Wachovia Bank and holders of Le-Nature's debt are sparring over which court should deal with a temporary restraining order filed by the bank blocking the debt holders from suing Wachovia. As first reported on CIN's Web site Friday morning, if the hedge funds are kept from suing, it could change the standard in the market and the way state laws are applied. Wachovia is claiming the transfer of debt was champertous--a legal term for the re-assignment of the right to sue--but as part of their strategy, vulture funds often invest in distressed debt with the intent to sue.
The TRO would stop the vulture funds from suing over the debt, which was syndicated before the company went bankrupt, but which the defendants, the debt holders named in the TRO, bought after Le-Nature's went bankrupt.
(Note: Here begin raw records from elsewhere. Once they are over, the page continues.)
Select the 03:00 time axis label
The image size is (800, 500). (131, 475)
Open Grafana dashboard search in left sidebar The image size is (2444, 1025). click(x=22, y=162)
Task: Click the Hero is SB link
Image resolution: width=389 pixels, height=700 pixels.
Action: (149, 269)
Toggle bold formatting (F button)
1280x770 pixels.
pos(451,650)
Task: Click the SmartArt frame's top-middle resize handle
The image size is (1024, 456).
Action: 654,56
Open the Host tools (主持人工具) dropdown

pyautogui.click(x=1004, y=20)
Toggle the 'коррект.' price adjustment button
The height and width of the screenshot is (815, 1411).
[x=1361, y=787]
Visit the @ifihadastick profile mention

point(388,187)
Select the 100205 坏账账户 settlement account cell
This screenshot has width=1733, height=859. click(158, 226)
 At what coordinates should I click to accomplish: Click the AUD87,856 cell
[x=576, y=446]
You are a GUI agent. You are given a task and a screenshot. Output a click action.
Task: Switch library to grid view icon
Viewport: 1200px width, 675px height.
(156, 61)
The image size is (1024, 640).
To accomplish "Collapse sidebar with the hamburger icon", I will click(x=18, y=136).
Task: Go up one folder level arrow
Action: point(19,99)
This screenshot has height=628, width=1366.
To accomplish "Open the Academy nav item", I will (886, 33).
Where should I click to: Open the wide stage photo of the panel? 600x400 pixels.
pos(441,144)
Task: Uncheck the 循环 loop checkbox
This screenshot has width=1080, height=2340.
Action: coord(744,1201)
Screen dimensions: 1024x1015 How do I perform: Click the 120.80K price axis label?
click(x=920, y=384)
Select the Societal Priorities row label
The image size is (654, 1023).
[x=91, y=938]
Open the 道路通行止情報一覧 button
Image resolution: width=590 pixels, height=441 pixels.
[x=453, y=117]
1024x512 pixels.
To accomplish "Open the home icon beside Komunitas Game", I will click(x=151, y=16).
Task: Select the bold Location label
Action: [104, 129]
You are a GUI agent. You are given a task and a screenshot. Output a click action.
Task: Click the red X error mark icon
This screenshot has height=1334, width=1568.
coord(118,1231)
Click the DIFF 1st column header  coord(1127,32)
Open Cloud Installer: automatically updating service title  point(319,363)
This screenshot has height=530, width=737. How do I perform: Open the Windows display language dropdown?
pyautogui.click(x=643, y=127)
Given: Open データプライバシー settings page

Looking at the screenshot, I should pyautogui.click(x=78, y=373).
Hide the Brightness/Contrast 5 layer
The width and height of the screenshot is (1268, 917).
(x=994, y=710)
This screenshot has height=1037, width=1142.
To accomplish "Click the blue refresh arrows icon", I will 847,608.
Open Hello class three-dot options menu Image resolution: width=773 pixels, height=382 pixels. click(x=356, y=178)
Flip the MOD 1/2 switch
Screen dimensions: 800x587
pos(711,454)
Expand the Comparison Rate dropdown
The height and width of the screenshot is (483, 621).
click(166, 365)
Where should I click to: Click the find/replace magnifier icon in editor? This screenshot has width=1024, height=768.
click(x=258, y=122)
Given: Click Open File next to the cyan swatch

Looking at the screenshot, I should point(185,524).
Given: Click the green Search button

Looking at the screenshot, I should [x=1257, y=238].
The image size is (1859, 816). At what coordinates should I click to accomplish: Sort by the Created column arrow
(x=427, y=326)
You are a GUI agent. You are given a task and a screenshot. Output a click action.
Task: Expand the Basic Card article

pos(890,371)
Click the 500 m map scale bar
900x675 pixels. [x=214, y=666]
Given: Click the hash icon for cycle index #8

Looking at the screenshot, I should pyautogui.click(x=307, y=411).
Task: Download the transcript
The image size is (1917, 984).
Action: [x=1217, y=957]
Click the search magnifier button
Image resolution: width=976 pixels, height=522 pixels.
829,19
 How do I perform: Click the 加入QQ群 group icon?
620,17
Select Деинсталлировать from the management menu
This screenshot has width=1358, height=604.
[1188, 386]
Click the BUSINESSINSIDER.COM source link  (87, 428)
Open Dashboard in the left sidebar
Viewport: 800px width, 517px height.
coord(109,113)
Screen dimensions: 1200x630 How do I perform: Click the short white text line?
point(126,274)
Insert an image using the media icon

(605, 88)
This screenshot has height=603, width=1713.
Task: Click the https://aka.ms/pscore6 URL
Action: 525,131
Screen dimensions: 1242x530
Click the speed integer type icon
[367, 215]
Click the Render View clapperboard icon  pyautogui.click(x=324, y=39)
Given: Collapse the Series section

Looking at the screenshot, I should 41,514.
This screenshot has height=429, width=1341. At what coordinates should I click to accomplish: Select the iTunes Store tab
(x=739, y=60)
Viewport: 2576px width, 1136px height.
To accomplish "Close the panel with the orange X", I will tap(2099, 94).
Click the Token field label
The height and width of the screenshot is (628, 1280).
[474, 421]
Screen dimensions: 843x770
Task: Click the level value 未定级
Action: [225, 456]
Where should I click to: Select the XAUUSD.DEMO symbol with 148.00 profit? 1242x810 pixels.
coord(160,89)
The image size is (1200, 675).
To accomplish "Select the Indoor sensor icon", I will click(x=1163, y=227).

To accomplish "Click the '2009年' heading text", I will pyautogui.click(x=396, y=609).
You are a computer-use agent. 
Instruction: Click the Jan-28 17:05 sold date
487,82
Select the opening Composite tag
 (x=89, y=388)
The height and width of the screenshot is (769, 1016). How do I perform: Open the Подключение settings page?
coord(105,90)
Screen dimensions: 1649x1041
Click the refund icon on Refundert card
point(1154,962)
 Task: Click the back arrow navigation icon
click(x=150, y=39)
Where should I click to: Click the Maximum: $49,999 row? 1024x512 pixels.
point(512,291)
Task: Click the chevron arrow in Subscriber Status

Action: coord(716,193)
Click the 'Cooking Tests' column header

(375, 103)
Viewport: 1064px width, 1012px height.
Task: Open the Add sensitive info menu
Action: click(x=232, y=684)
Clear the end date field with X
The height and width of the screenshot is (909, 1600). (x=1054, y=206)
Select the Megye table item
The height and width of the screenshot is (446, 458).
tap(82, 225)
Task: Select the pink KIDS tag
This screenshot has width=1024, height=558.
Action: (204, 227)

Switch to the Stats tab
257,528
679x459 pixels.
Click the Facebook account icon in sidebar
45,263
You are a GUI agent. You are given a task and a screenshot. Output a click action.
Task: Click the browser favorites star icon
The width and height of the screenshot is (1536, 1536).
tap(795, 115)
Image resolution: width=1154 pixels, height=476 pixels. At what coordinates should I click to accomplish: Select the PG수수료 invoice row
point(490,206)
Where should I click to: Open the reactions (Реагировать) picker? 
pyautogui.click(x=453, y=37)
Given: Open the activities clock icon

In the past, the New York Circuit Court ruled that trade litigation claims connected to loans do not violate champerty laws, according to Elliott Associates v. Banco de la Nacion and the Republic of Peru.
According to an affidavit filed by Wachovia, since the credit agreement is governed by the state of North Carolina, the transfer of the loans must also be interpreted by North Carolina laws. Wachovia is also alleging that, under North Carolina law, transfers of litigation rights, including litigation rights connected to loan transfers, are champertous and unenforceable. However, the underlying transfer documents, the Loan Syndication and Trade Association's purchase and sale agreements, are governed by New York law where transfers of litigation rights in this context are recognized by the courts. An LSTA official declined comment.
Last Thursday, lawyers for the defendants filed a memorandum in support of a motion for dismissal or a transfer to the western district of Pennsylvania. Le-Nature's is headquartered in Pennsylvania, but according to the filing, if Le-Nature's does not provide a full recovery, the defendants will seek further recovery through litigation against a third party. A ruling on whether the defendants can hold tort claims against Wachovia will have a direct impact on the extent to which it exclusively looks to Le-Nature's estate for a recovery. Also, because the bankruptcy proceedings took place in Pennsylvania, the defendants' filing said the district court will already have familiarity with the proceedings.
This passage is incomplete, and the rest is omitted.